▸ SELECTED TEXT
- - - -
Can I Use MLflow Autologging with Vanilla PyTorch?

46 views Asked by At

I came across the following statement in the official MLflow documentation:

Autologging support for vanilla PyTorch (i.e., models that only subclass torch.nn.Module) only autologs calls to torch.utils.tensorboard.SummaryWriter’s add_scalar and add_hparams methods to mlflow.

Based on this, I assumed that even with vanilla PyTorch, the add_scalar and add_hparams methods would be automatically executed with autologging.

Therefore, I ran the following sample code, but nothing was recorded in MLflow:

import torch
import torch.nn as nn
import torch.optim as optim
import torchvision
import torchvision.transforms as transforms
import mlflow

mlflow.autolog()

transform = transforms.Compose([transforms.ToTensor(), transforms.Normalize((0.5,), (0.5,))])
trainset = torchvision.datasets.FashionMNIST(root='./data', train=True, download=True, transform=transform)
trainloader = torch.utils.data.DataLoader(trainset, batch_size=4, shuffle=True)


class Net(nn.Module):
    def __init__(self):
        super(Net, self).__init__()
        self.fc1 = nn.Linear(28 * 28, 128)
        self.fc2 = nn.Linear(128, 64)
        self.fc3 = nn.Linear(64, 10)

    def forward(self, x):
        x = x.view(-1, 28 * 28)
        x = torch.relu(self.fc1(x))
        x = torch.relu(self.fc2(x))
        x = self.fc3(x)
        return x


net = Net()

criterion = nn.CrossEntropyLoss()
optimizer = optim.SGD(net.parameters(), lr=0.01, momentum=0.9)

for epoch in range(2):
    running_loss = 0.0
    for i, data in enumerate(trainloader, 0):
        inputs, labels = data
        optimizer.zero_grad()
        outputs = net(inputs)
        loss = criterion(outputs, labels)
        loss.backward()
        optimizer.step()
        running_loss += loss.item()
        if i % 2000 == 1999:
            print(f'[{epoch + 1}, {i + 1}] loss: {running_loss / 2000}')
            running_loss = 0.0

Is there something I'm doing wrong?

I experimented with the following versions:

  • mlflow==2.11.1 (latest)
  • torch==2.2.1
  • torchvision==2.2.1
  • tensorboard==2.16.2
0

There are 0 answers
- - - -
▸ AIM OF THE EXERCISE
Edit the forum thread by writing out everything from "criterion = nn.CrossEntropyLoss()" down to "outputs = net(inputs)", using "sgd_optimizer" wherever "optimizer" appears. The lines that come next have no connection to the forum thread.

▸ DATA SHOWN
- - - -
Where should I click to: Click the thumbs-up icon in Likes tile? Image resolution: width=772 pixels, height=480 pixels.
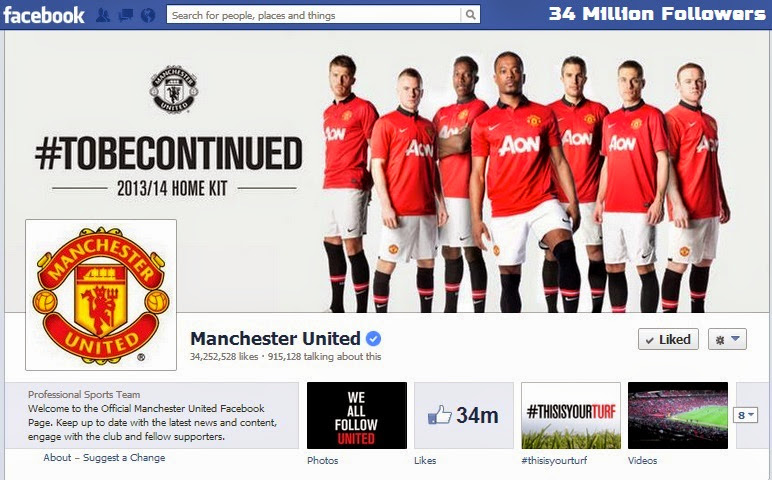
- - - -
▸ SOLUTION TO THE EXERCISE
criterion = nn.CrossEntropyLoss()
sgd_optimizer = optim.SGD(net.parameters(), lr=0.01, momentum=0.9)

for epoch in range(2):
    running_loss = 0.0
    for i, data in enumerate(trainloader, 0):
        inputs, labels = data
        sgd_optimizer.zero_grad()
        outputs = net(inputs)